Maria-Chiara, non ce la fate proprio a fermarvi, vero?
«Esatto, “Gelindo” non si è fermato nemmeno con la guerra, non volevamo fermarci nemmeno ora. Abbiamo infatti molti affezionati che vengono a vedere lo spettacolo tutti gli anni e noi stessi non riusciamo proprio a farne a meno. Abbiamo sperato fino all’ultimo di trovare un modo per proporre lo spettacolo nella maniera consueta. Poi i divieti dei Dpcm e la chiusura dei teatri ci hanno definitivamente imposto di organizzarci diversamente. Abbiamo così cercato di fare qualcosa lo stesso cogliendo le opportunità che i mezzi di comunicazione ci danno. Producendo un contenuto televisivo, non possiamo inscenare uno spettacolo di tre ore, perciò abbiamo provato una modalità diversa. La cosa bella è che dell’associazione San Francesco fa parte un gruppo di “senior”, un gruppo di meno giovani ma anche un gruppo di giovani che volentieri hanno aderito al nuovo format. Anche le “businà” sono state confermate, la prima sarà sempre il 25 dicembre alle 21: abbiamo mantenuto sia la data sia l’ora».

Questa modalità telematica di “Gelindo 96” potrà essere ripresa anche in futuro? Magari non in sostituzione ma in completamento dello spettacolo canonico?

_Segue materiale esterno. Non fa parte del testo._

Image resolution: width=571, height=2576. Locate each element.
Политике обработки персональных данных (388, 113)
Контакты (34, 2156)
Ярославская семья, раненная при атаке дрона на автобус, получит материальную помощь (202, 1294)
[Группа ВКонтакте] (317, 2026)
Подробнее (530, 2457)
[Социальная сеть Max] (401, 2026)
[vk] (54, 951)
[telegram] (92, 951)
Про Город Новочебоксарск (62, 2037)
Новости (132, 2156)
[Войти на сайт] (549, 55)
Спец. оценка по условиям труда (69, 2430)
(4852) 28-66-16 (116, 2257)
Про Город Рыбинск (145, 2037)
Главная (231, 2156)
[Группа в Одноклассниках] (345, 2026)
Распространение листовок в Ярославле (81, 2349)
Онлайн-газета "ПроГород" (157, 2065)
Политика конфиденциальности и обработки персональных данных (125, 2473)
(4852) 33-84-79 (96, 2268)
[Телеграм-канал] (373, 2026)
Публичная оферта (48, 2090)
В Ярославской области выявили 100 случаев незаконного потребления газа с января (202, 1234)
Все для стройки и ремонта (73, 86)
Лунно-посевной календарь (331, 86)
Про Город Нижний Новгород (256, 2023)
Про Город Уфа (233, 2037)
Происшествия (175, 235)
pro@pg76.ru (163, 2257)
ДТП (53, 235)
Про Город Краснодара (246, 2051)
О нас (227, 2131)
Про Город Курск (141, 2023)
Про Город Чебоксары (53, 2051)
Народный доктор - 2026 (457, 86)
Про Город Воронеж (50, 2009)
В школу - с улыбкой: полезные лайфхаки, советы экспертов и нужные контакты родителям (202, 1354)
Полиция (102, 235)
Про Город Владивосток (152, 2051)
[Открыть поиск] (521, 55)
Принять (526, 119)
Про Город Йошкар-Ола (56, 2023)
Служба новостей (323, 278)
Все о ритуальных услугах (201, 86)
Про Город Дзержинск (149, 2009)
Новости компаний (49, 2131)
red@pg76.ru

«Certo, c’è questa possibilità. La situazione di quest’anno ci dà proprio la possibilità di sperimentare tutta una serie di attività per rinforzare ancora di più la storia di “Gelindo” e raggiungere ancora più persone tramite gli strumenti telematici. Vorrei però aggiungere una cosa…».

Prego.
«Il gap vero di quest’anno rispetto agli scorsi è che non c’è una donazione diretta per “Gelindo”. Con 11 repliche a teatro pieno fino all’anno scorso avevamo raccolto cifre importanti per i frati cappuccini, ai quali va tutto il ricavato dalla vendita dei biglietti. Questi fondi vengono utilizzati in favore della mensa dei poveri o di altre opere missionarie del convento di Alessandria. Quest’anno non essendoci le consuete entrate per i biglietti, abbiamo attivato una raccolta fondi. Chi volesse contribuire può fare un versamento a Ente morale provincia di Alessandria Frati Cappuccini, Iban: IT45K0503410408000000046312, indicando come causale: Donazione pro Gelindo».